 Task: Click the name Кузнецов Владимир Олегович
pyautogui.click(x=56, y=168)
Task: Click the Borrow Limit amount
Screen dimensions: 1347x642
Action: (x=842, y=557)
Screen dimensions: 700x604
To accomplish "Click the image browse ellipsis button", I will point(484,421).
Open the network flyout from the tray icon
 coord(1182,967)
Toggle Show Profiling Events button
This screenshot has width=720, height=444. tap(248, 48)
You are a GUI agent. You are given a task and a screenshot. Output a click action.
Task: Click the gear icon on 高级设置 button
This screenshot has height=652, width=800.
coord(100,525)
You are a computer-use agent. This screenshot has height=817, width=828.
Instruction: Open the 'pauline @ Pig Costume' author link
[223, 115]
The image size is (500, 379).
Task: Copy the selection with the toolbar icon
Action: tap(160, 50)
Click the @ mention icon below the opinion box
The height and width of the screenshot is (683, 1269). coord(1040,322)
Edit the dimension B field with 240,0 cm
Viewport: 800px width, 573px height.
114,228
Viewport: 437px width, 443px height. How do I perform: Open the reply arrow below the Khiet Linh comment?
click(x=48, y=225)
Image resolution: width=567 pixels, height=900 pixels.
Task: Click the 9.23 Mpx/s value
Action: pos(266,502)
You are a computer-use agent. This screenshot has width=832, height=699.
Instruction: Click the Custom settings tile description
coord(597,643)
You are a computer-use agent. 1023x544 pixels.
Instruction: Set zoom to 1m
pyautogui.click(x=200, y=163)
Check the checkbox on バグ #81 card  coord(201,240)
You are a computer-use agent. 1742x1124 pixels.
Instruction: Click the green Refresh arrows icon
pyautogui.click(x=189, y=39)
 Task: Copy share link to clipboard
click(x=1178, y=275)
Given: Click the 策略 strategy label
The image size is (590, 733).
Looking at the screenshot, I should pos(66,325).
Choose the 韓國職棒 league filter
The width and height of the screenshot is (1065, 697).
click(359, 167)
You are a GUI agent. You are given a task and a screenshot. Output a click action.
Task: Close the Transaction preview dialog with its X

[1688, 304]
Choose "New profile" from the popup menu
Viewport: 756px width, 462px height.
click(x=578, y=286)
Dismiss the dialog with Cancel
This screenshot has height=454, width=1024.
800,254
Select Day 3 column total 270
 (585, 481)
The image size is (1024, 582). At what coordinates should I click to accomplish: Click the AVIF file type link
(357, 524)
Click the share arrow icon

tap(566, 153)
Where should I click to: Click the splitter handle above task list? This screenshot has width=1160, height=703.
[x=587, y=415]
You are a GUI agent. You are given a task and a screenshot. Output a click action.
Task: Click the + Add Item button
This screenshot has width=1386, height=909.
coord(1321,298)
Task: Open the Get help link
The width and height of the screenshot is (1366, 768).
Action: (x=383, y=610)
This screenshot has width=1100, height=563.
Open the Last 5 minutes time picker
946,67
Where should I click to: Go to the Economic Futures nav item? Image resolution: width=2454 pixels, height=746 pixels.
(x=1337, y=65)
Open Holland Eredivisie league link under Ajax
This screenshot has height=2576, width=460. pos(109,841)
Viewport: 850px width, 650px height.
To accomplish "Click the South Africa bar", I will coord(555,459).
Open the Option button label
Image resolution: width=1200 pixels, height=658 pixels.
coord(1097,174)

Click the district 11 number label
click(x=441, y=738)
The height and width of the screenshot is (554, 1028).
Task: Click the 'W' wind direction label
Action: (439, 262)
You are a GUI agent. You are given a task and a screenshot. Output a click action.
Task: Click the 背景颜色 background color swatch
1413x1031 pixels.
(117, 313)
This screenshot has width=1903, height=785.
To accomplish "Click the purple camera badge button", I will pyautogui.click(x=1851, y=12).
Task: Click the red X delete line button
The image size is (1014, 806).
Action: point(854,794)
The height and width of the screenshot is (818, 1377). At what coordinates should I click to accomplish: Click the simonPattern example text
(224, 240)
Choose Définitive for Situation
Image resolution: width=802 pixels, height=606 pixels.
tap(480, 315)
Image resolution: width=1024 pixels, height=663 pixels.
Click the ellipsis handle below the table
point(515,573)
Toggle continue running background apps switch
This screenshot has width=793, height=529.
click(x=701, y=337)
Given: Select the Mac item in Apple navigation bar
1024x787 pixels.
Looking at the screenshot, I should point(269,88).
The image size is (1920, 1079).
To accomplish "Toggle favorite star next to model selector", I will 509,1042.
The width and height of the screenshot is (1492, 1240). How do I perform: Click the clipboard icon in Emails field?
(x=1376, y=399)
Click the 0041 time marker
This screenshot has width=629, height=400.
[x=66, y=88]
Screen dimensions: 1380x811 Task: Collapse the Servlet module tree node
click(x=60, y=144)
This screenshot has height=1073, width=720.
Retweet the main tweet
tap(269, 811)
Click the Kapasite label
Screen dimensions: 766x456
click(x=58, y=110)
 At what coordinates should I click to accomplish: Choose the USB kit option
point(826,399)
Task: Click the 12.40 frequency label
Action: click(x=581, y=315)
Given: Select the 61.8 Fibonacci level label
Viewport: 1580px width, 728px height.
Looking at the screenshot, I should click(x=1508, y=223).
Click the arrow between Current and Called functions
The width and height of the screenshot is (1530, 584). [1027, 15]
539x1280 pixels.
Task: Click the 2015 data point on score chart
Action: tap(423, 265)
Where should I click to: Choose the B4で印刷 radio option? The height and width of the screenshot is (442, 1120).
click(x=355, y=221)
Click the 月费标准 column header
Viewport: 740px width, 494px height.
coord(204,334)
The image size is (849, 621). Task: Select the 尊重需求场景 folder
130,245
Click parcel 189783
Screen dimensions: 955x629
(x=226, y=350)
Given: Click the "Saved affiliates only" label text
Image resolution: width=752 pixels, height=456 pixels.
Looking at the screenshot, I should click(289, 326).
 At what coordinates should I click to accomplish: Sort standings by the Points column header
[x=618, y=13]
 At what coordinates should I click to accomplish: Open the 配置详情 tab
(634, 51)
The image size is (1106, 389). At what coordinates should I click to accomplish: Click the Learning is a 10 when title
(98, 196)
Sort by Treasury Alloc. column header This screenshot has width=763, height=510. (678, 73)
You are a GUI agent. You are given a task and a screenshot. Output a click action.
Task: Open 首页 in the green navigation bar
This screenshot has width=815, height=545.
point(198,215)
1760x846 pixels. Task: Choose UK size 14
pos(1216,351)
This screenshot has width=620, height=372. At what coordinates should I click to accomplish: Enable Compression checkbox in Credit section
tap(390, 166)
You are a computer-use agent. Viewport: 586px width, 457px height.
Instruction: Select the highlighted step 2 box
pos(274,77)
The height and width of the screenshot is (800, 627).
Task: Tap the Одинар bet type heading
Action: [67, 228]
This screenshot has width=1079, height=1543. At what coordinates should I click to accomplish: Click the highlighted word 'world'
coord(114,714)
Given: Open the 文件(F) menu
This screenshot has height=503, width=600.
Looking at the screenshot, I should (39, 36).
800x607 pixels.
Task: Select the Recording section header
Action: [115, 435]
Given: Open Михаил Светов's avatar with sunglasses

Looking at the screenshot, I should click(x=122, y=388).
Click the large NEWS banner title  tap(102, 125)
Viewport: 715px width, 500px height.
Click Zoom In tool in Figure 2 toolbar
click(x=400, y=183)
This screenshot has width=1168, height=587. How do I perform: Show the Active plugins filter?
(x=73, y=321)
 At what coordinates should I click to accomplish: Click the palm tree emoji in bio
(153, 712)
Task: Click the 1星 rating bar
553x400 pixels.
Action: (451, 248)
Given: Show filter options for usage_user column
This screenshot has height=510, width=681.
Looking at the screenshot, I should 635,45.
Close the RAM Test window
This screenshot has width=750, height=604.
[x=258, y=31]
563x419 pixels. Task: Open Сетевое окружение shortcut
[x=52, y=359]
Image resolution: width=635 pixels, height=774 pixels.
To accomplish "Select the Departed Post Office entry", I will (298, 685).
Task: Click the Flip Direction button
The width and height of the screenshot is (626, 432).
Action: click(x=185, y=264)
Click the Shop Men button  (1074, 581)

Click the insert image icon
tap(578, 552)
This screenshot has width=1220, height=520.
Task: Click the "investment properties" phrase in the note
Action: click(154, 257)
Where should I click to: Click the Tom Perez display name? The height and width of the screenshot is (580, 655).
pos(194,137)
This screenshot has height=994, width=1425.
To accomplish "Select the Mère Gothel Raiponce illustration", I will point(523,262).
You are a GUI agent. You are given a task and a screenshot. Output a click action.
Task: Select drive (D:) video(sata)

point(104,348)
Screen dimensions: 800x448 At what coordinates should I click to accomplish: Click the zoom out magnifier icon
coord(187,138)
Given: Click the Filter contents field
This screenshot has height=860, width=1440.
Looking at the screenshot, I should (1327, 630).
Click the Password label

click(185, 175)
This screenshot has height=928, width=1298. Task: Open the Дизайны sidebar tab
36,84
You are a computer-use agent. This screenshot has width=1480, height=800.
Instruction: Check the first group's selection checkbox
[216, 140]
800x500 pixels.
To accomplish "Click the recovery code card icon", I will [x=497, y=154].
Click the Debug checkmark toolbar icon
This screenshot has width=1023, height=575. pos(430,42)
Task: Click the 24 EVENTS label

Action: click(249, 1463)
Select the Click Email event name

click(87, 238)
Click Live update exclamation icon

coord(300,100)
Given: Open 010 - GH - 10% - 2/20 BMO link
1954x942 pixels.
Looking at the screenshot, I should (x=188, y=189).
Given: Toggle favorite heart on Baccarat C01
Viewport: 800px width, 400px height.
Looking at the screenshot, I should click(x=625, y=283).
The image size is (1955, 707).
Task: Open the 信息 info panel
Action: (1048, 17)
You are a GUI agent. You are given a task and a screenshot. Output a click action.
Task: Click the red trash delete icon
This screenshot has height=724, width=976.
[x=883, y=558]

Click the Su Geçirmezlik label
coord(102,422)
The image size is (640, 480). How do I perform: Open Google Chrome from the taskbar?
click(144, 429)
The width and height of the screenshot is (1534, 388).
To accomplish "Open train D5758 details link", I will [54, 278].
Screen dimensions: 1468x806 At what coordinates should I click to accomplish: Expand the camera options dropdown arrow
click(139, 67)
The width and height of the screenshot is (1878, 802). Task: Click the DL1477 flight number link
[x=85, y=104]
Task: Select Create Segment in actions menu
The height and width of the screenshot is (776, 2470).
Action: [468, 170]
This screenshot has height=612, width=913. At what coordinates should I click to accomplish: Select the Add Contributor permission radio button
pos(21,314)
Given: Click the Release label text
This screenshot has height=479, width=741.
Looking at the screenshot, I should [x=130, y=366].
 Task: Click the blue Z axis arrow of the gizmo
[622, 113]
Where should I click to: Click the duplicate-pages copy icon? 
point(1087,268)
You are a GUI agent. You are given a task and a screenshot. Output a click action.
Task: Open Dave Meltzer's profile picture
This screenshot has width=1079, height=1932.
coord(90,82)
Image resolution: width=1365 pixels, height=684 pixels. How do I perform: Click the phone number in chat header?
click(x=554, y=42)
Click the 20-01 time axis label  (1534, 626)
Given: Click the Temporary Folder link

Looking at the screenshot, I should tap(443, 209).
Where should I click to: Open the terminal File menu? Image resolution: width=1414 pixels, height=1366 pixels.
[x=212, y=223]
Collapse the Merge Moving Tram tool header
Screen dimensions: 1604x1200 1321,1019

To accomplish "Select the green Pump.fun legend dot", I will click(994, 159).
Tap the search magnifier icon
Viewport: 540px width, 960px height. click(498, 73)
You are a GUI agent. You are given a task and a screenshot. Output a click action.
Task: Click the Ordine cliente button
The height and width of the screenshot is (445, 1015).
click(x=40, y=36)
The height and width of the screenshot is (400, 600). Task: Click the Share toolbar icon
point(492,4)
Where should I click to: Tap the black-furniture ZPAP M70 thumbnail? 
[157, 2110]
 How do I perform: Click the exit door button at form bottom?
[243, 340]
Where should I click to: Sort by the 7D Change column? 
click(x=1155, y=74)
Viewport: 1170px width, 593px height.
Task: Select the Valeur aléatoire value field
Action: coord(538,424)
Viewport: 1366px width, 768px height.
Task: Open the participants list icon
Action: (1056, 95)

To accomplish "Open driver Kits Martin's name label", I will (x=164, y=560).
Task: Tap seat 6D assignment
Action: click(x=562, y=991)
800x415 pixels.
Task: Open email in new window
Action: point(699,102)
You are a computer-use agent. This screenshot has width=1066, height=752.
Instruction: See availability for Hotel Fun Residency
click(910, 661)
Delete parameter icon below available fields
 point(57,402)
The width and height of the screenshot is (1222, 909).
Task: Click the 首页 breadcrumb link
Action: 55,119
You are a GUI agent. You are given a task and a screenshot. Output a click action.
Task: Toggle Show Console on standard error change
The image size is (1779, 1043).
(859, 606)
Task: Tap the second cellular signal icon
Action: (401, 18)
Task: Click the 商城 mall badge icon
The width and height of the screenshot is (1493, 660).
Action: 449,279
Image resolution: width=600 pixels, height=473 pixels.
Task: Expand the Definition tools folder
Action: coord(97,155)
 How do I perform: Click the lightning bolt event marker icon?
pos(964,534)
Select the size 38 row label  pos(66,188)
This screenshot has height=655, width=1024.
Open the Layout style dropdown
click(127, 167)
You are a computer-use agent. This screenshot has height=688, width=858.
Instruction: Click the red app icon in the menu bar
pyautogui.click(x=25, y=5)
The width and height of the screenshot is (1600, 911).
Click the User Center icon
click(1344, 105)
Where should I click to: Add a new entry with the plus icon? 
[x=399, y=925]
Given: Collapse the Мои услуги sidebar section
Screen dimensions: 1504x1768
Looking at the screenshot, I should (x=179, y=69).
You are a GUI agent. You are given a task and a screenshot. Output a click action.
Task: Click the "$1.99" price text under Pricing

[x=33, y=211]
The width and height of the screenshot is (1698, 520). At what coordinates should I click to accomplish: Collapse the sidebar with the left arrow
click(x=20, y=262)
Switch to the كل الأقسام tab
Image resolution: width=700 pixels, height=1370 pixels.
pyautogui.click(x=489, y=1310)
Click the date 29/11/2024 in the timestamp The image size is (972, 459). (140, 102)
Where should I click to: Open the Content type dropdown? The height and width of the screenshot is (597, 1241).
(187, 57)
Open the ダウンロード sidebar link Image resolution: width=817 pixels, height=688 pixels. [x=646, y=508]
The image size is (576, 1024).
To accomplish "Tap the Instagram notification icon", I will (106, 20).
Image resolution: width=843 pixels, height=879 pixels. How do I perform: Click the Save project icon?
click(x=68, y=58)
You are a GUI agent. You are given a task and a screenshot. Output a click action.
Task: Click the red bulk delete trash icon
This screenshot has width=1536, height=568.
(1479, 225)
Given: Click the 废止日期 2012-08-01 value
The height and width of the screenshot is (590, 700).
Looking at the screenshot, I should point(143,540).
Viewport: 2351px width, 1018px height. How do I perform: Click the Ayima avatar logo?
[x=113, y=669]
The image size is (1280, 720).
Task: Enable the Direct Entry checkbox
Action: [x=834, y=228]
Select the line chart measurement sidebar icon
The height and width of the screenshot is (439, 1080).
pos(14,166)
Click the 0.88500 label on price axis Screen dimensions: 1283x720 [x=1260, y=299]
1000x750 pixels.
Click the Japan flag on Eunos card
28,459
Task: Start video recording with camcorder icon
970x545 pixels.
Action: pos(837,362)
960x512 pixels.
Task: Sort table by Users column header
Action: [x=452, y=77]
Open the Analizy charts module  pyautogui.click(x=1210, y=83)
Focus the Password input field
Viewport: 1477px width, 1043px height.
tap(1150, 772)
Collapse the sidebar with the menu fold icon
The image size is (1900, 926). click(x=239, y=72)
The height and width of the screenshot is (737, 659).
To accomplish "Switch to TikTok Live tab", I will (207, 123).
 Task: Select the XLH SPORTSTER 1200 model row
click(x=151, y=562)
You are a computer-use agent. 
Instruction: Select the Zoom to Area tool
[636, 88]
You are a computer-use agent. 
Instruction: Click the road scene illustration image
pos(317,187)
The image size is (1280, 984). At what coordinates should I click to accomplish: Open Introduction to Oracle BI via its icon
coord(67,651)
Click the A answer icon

_WHAT YOU WILL DO_
If a line of the listing above holds the string "badge", copy it.

_RESPONSE TO THIS TASK_
To accomplish "Click the purple camera badge button", I will pyautogui.click(x=1851, y=12).
Task: Click the 商城 mall badge icon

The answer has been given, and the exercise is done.